• Exercise details: Every record, from the first line to the last, needs to be given again exactly.

▶

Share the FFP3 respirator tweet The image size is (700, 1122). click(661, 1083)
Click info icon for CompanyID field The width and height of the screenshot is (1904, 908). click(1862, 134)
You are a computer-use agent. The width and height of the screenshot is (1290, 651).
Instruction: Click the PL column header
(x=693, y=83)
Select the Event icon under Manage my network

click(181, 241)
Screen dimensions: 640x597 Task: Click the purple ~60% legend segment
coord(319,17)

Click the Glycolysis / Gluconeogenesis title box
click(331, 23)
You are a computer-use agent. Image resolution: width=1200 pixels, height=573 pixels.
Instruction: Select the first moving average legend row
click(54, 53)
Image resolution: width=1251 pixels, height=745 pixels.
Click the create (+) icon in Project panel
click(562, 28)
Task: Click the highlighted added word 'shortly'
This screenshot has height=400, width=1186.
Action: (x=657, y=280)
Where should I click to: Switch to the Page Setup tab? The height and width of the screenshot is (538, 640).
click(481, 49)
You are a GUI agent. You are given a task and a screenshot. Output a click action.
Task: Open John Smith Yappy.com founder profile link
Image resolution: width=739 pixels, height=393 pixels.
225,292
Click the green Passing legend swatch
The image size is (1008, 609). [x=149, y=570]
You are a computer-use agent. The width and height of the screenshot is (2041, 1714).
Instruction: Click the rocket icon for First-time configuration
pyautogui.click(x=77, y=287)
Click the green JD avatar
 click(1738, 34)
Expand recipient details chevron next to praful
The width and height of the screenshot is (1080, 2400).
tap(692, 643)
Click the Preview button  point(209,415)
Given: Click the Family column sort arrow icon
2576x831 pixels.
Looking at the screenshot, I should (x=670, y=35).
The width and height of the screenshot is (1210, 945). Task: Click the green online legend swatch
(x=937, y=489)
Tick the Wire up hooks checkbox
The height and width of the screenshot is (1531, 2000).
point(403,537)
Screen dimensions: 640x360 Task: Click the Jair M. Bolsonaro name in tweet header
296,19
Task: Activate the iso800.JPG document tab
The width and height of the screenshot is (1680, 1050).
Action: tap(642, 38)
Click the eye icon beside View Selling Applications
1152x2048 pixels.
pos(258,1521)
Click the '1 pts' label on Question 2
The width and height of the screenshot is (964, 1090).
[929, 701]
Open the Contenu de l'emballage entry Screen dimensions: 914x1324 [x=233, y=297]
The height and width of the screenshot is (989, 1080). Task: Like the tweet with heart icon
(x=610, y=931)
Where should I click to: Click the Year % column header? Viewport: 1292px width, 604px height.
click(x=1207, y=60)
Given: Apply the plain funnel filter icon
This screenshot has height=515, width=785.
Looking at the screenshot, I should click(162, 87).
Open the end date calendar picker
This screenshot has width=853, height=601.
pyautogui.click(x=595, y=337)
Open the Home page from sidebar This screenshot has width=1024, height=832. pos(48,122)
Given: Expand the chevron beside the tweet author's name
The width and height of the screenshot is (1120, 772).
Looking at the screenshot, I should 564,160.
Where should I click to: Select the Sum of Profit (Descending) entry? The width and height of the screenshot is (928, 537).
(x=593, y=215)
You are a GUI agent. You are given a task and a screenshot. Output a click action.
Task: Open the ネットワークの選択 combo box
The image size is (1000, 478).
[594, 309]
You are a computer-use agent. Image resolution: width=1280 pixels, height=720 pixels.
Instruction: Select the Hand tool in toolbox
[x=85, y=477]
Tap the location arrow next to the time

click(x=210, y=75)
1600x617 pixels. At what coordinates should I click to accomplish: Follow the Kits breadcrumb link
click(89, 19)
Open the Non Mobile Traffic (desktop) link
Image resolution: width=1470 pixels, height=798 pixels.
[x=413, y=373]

◀

• Expected output:
Share the FFP3 respirator tweet The image size is (700, 1122). click(661, 1083)
Click info icon for CompanyID field The width and height of the screenshot is (1904, 908). click(1862, 134)
You are a computer-use agent. The width and height of the screenshot is (1290, 651).
Instruction: Click the PL column header
(x=693, y=83)
Select the Event icon under Manage my network

click(181, 241)
Screen dimensions: 640x597 Task: Click the purple ~60% legend segment
coord(319,17)

Click the Glycolysis / Gluconeogenesis title box
click(331, 23)
You are a computer-use agent. Image resolution: width=1200 pixels, height=573 pixels.
Instruction: Select the first moving average legend row
click(54, 53)
Image resolution: width=1251 pixels, height=745 pixels.
Click the create (+) icon in Project panel
click(562, 28)
Task: Click the highlighted added word 'shortly'
This screenshot has height=400, width=1186.
Action: (x=657, y=280)
Where should I click to: Switch to the Page Setup tab? The height and width of the screenshot is (538, 640).
click(481, 49)
You are a GUI agent. You are given a task and a screenshot. Output a click action.
Task: Open John Smith Yappy.com founder profile link
Image resolution: width=739 pixels, height=393 pixels.
225,292
Click the green Passing legend swatch
The image size is (1008, 609). [x=149, y=570]
You are a computer-use agent. The width and height of the screenshot is (2041, 1714).
Instruction: Click the rocket icon for First-time configuration
pyautogui.click(x=77, y=287)
Click the green JD avatar
 click(1738, 34)
Expand recipient details chevron next to praful
The width and height of the screenshot is (1080, 2400).
tap(692, 643)
Click the Preview button  point(209,415)
Given: Click the Family column sort arrow icon
2576x831 pixels.
Looking at the screenshot, I should (x=670, y=35).
The width and height of the screenshot is (1210, 945). Task: Click the green online legend swatch
(x=937, y=489)
Tick the Wire up hooks checkbox
The height and width of the screenshot is (1531, 2000).
point(403,537)
Screen dimensions: 640x360 Task: Click the Jair M. Bolsonaro name in tweet header
296,19
Task: Activate the iso800.JPG document tab
The width and height of the screenshot is (1680, 1050).
Action: tap(642, 38)
Click the eye icon beside View Selling Applications
1152x2048 pixels.
pos(258,1521)
Click the '1 pts' label on Question 2
The width and height of the screenshot is (964, 1090).
[929, 701]
Open the Contenu de l'emballage entry Screen dimensions: 914x1324 [x=233, y=297]
The height and width of the screenshot is (989, 1080). Task: Like the tweet with heart icon
(x=610, y=931)
Where should I click to: Click the Year % column header? Viewport: 1292px width, 604px height.
click(x=1207, y=60)
Given: Apply the plain funnel filter icon
This screenshot has height=515, width=785.
Looking at the screenshot, I should click(162, 87).
Open the end date calendar picker
This screenshot has width=853, height=601.
pyautogui.click(x=595, y=337)
Open the Home page from sidebar This screenshot has width=1024, height=832. pos(48,122)
Given: Expand the chevron beside the tweet author's name
The width and height of the screenshot is (1120, 772).
Looking at the screenshot, I should 564,160.
Where should I click to: Select the Sum of Profit (Descending) entry? The width and height of the screenshot is (928, 537).
(x=593, y=215)
You are a GUI agent. You are given a task and a screenshot. Output a click action.
Task: Open the ネットワークの選択 combo box
The image size is (1000, 478).
[594, 309]
You are a computer-use agent. Image resolution: width=1280 pixels, height=720 pixels.
Instruction: Select the Hand tool in toolbox
[x=85, y=477]
Tap the location arrow next to the time

click(x=210, y=75)
1600x617 pixels. At what coordinates should I click to accomplish: Follow the Kits breadcrumb link
click(89, 19)
Open the Non Mobile Traffic (desktop) link
Image resolution: width=1470 pixels, height=798 pixels.
[x=413, y=373]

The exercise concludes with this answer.